6. This case has no application to the present. There the libellous publication was sold in the defendant's shop and purported to have been printed for him. It was open to him to prove that, the sale was, without his knowledge and that the printing was done either contrary to his orders or without his knowledge. The Libel Act of 1843, VI and VII Vic. Ch. 06, Section 7, has made it clear that it should be competent to such a defendant to prove that such a publication was made without his authority, consent or knowledge, and that the said publication did not arise from want of due care or caution on his part. In the case of cattle trespassing within the forest reserve, the owner may be miles away from the reserve, and it cannot be said that the onus is upon him to prove that it was done without his authority or knowledge. In every case it is for the Magistrate who tries the case to find on the evidence whether the accused by some act or omission or by negligence allowed or permitted the trespass.
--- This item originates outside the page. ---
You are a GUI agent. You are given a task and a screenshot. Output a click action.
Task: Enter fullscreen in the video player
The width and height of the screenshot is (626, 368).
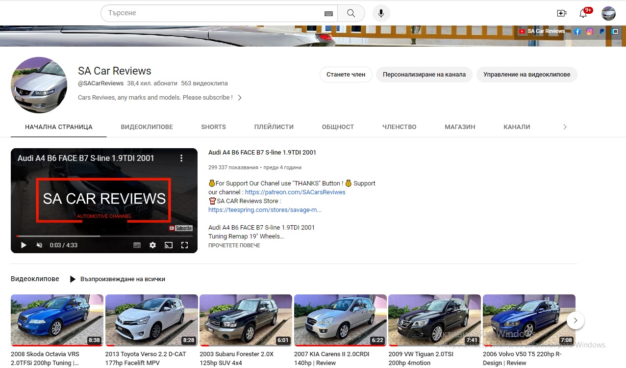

If from the evidence on the side of the prosecution, the Court could presume that the defendant by his omission to take such reasonable care as the owner of cattle should take, allowed his cattle to trespass or knowing that the cattle would trespass failed to take such care as every prudent owner of cattle is expected to take, a prima facie case would be made out. Then, the onus of proof that he took all reasonable care to prevent cattle trespassing, or that the trespass was in spite of his care or against his orders, would be upon him. If he fails to make out that, he should be held to be guilty. But the prosecution cannot succeed, by merely showing that a man's cattle was found within the forest reserve.
7. In this case, inasmuch as the Magistrate erred with regard to the statement of the law and convicted the accused without recording a finding that he either wilfully or negligently permitted the trespass or failed to take such care as would be necessary to prevent cattle trespassing into the forest reserve, the conviction cannot stand. We, therefore, set aside the conviction and direct that the accused be re-tried and the case disposed of according to law. The fine, if paid, will be refunded to the petitioner.